BEIRUT Aug 12 (AP): Israeli warplanes launched wide-ranging airstrikes and sent commandos into the Hezbollah heartland Saturday as officials raced to turn a U.N. cease-fire blueprint into action. The raids killed at least 15 people in one village and blasted a highway near the last open border crossing to Syria.
Israel appeared ready to keep up a full-scale campaign until the U.N. plan works its way through political chambers. Lebanese officials have signaled that formal backing could come Saturday. Israel could give its approval Sunday.
Then another tense phase would begin: trying to rapidly mobilize a credible peacekeeping force combining beefed-up U.N. troops alongside Lebanese units. The contingent, which could number around 30,000 soldiers, would stand between Israel and the Hezbollah militia.

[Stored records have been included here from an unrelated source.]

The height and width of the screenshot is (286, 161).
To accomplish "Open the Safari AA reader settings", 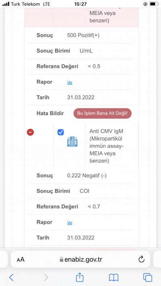I will (21, 259).
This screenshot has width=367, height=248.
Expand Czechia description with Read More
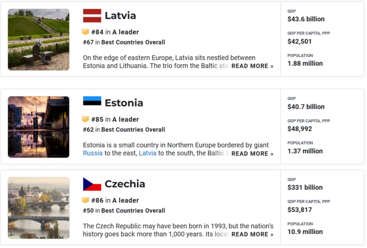(252, 235)
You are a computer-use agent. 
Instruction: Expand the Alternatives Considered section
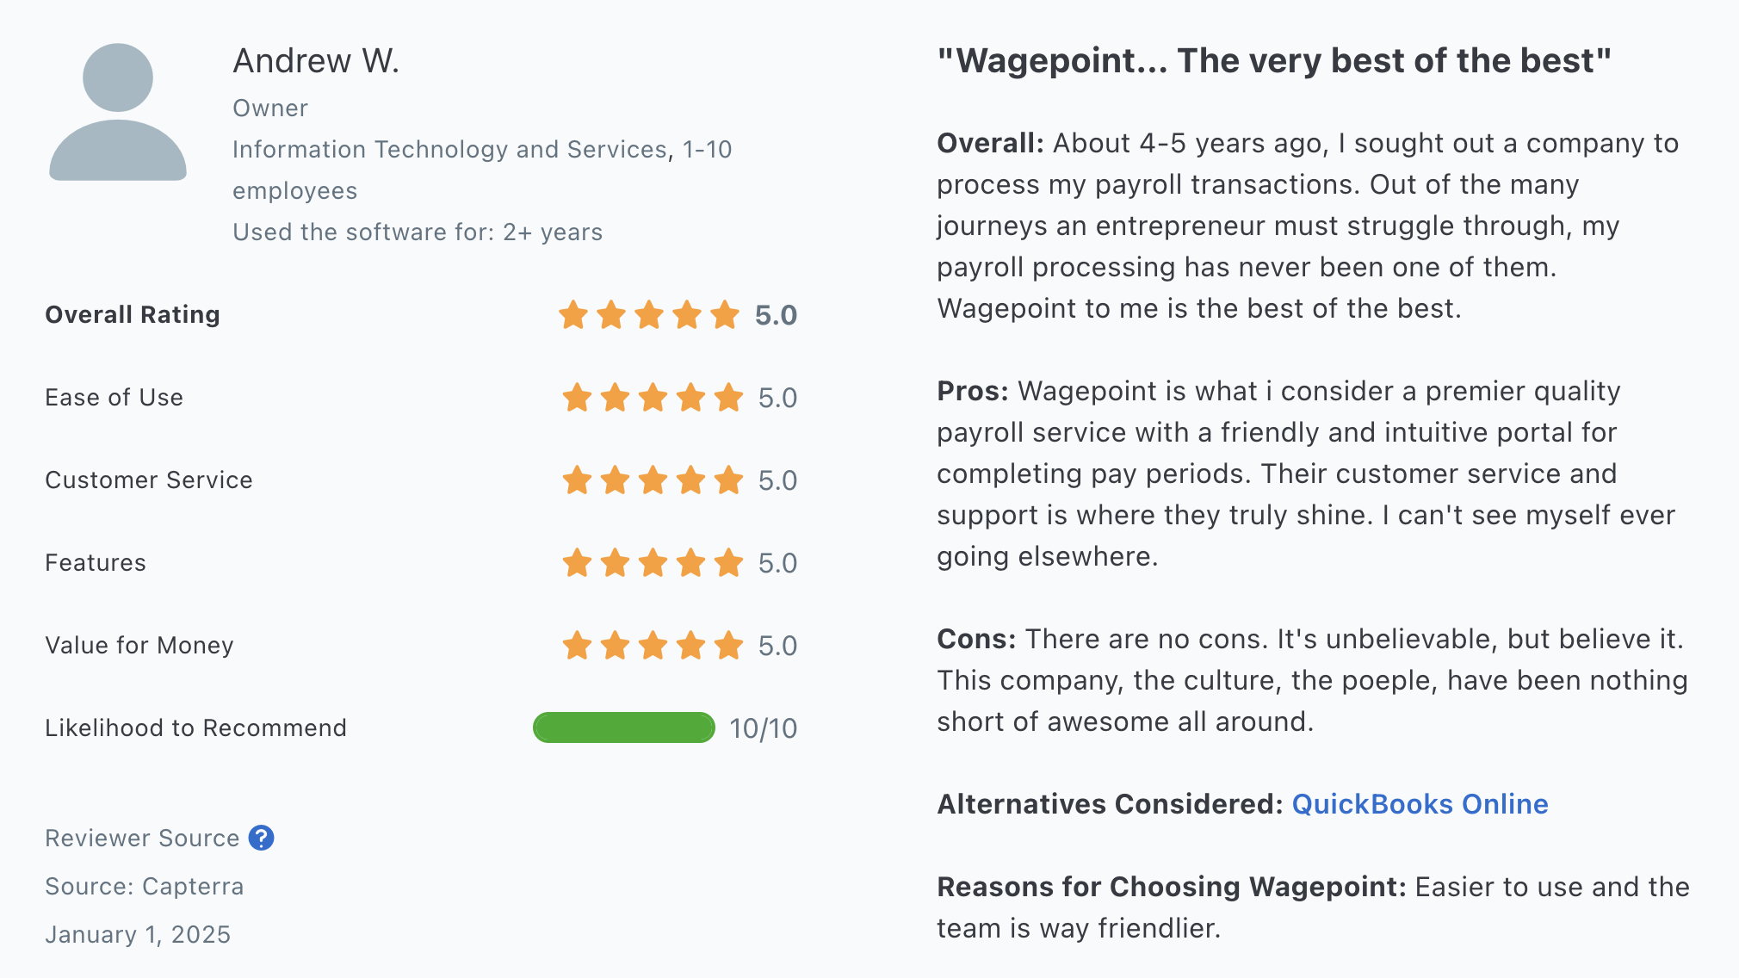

Israel's army chief, Lt. Gen. Dan Halutz, said Israel has nearly tripled the number of forces in Lebanon and expects to fight for another week despite the cease-fire deal. He said Israeli forces - apparently about 30,0000 now - would stay in Lebanon until an international force arrives.
Israel has demanded an airtight buffer zone and wonders if U.N. and Lebanese forces are up for the task. A small U.N. military presence - now about 2,000 soldiers - have been in Hezbollah-controlled southern Lebanon since 1978 and have been overwhelmed by the Islamic group's rising power, aided by Iran and Syria.
Secretary of State Condoleezza Rice specifically cited Hezbollah's two sponsors in a statement Friday for all parties to "respect the sovereignty of the Lebanese government and the will of the international community."
Israeli military correspondents reported at least 30 Hezbollah fighters were killed in the advance and Israeli forces suffered casualties, but specific figures were not immediately given.
The Litani is seen by Israel as a crucial boundary in its attempt to push back Hezbollah. Israel has repeatedly insisted that the proposed peacekeeping force cannot allow Hezbollah weapons south of the river
Israeli aircraft staged dawn raids Saturday against four roads leading to Syria in Lebanon's northern Akkar plain, police said.
The raids were the first since the UN Security Council adopted late Friday a resolution calling for an immediate cessation of hostilities between Israel and Hezbollah militants.
Israeli warplanes bombarded the coastal road 10 kilometers (six miles) north of Tripoli, northern Lebanon's major city, to the Syrian border post at Abde, said police.
Israeli aircraft also fired missiles at a secondary road near the key bridge on the Akkar plain they destroyed on Friday, killing 11 civilians.
The two other attacks targeted roads further east used by smugglers.